Cada vez que leo este Evangelio me surge la misma pregunta: ¿La gente que estaba en aquel entierro creyó? Es un interrogante que siempre me planteo, porque presenciar un milagro de estas características debe marcarte para toda tu vida y originar un cambio en tu vida. De no ser así diría que no lo entiendo o que el Maligno ciega tu vista y tu mente.
Y algo parecido debe ocurrir hoy cuando la gente se queda tan tranquila ante la experiencia de la muerte. La Palabra de Dios debe servir para alertarnos y despertarnos. No estamos de paso en esta vida. Hemos sido creados por Dios y no para morir al cabo de un tiempo, porque no somos animales, sino que tenemos alma y capacidad para darnos cuenta del Amor Infinito de nuestro Padre Dios. Su Hijo, nuestro Señor Jesús ha venido a este mundo para decírnoslo y rescatarnos de la esclavitud del pecado para salvarnos.
Por lo tanto, sigue en pie mi sorpresa y mi capacidad de asombro al no comprender como es posible que la gente no responda ante esta promesa de Jesús de parte de su Padre. Porque, lo que nos dice Jesús es lo que realmente palpita en mi corazón y lo que realmente deseo. Y eso no me pasa a mí sólo sino a todos. Dentro de nosotros hay una aspiración a la felicidad y eternidad. Luego, ¿por qué entonces no creerle a Jesús que ha vencido a la muerte, no sólo en Él sino también en los que ha resucitado?

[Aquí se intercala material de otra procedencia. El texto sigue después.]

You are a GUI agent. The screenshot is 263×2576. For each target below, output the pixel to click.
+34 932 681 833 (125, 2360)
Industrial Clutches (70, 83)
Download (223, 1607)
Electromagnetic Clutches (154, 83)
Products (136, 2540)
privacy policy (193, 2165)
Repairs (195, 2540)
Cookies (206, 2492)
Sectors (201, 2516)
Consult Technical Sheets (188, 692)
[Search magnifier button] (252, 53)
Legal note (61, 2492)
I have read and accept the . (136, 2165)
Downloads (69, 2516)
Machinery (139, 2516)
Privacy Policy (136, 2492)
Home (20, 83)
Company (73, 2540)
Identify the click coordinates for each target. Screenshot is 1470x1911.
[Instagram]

Y digo que fue todo lo contrario a lo que sucedió con el centurión porque él si supo darse cuenta que Jesús, por lo que había oído, que Jesús tenía el favor del Padre Dios y lo que decía se cumplía. Por eso reclamó su intervención desde donde estuviese para que sanara a su siervo. Por qué, entonces, no tratamos de pensar serenamente y reflexionar al respecto. ¿Acaso no nos importa esa posibilidad que tenemos de vivir eternamente en plenitud de felicidad?